La Unión Soviética se lanzó a la investigación parapsicológica a consecuencia de un reportaje publicado en la revista francesa Science et Vie en febrero de 1960. Lo firmaba el periodista Gérald Messadié y trataba de un experimento secreto realizado a bordo del primer submarino nuclear, el estadounidense Nautilus. Durante el verano de 1959, mientras el sumergible se encontraba bajo el hielo del polo Norte, un tripulante -identificado como el teniente Jones- se había comunicado telepáticamente con una base militar de Maryland desde donde un tal Smith, estudiante de la Universidad de Duke, le había transmitido mentalmente cartas al azar. El teniente Jones había acertado el 70% de las veces qué carta había salido del mazo a miles de kilómetros.
Según Messadié, a principios de 1957 la Rand Corporation, un grupo de expertos en estrategia militar, había recomendado a Eisenhower la telepatía como forma de comunicación con los submarinos bajo el hielo. El experimento del Nautilus demostraba más allá de toda duda su viabilidad. «Por primera vez en la historia de la ciencia, se había obtenido la prueba indiscutible de la posibilidad de que los cerebros humanos se comuniquen a distancia. El estudio de la parapsicología entraba al fin en su fase científica», explicarían poco después Louis Pauwels y Jacques Bergier en El retorno de los brujos (1960).
Así lo entendieron también al otro lado del Telón de Acero. En la URSS, Stalin había prohibido en 1937 la experimentación paranormal por considerarla contraria a los principios del materialismo, pero aquello lo cambiaba todo. «¿Es la telepatía una nueva arma secreta? ¿Será la percepción extrasensorial un factor decisivo en la guerra futura? ¿Han aprendido los militares americanos los secretos del poder mental?», se preguntaba Messadié en Science et Vie. Washington lo desmintió, pero el KGB y la inteligencia militar soviética se temieron lo peor.
La ‘visión remota’
Moscú se volcó a partir de ese momento en la llamada guerra psíquica con la esperanza de encontrar el arma definitiva. La URSS y EE UU mantuvieron hasta finales del siglo pasado costosos programas de búsqueda de armas psíquicas como la telepatía y la visión remota, la posibilidad de que un espía dotado de poderes extraordinarios viera lo que ocurría a miles de kilómetros de distancia. Los protagonistas de los experimentos eran psíquicos, como Nina Kulagina e Ingo Swan, que recurrían al ilusionismo para simular lo paranormal. Los satélites espía y los equipos de radio de cualquier vehículo militar actual son la prueba evidente de que todo fue un bluf.

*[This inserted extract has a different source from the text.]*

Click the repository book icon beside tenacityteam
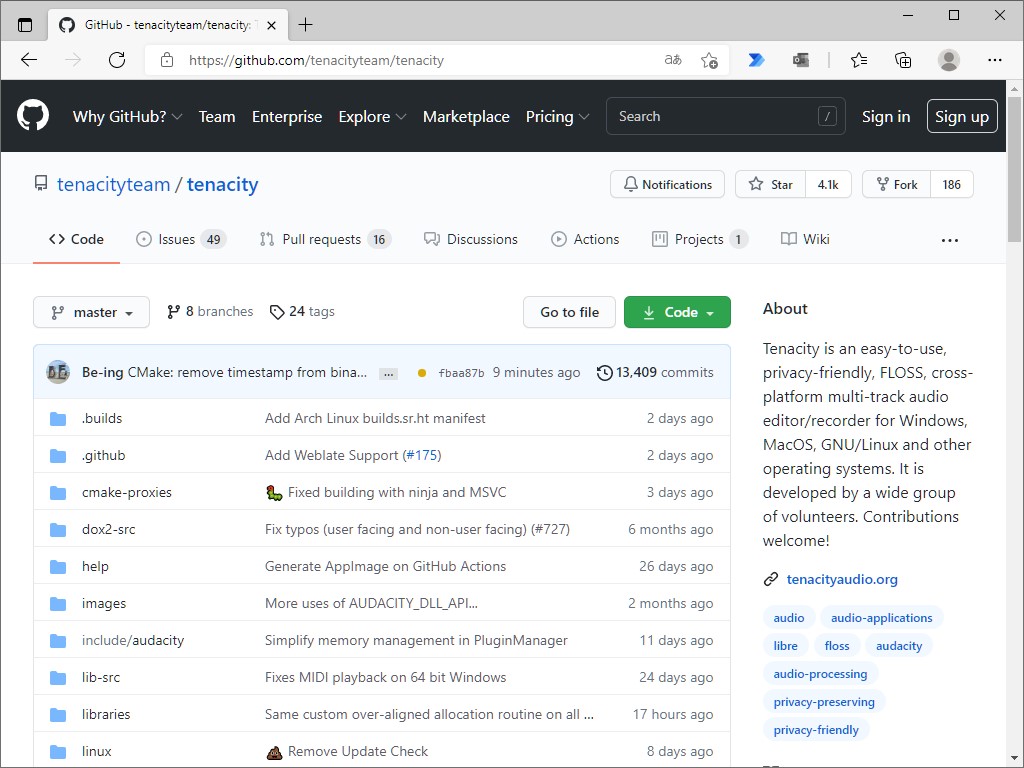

Dos décadas después del experimento del Nautilus, el escritor Martin Ebon preparaba un libro sobre la guerra psíquica cuando visitó en París a Gérald Messadié. El periodista francés le dijo que el episodio telepático del submarino nuclear había sido un invento de Jacques Bergier que él se había tragado por su entusiasmo juvenil. Una trola de uno de los autores del increíble El retorno de los brujos había llevado a la materialista URSS a participar en la cara e inútil carrera de la guerra psíquica.
Reportaje publicado en el diario El Correo y en Magonia el 23 de agosto de 2009.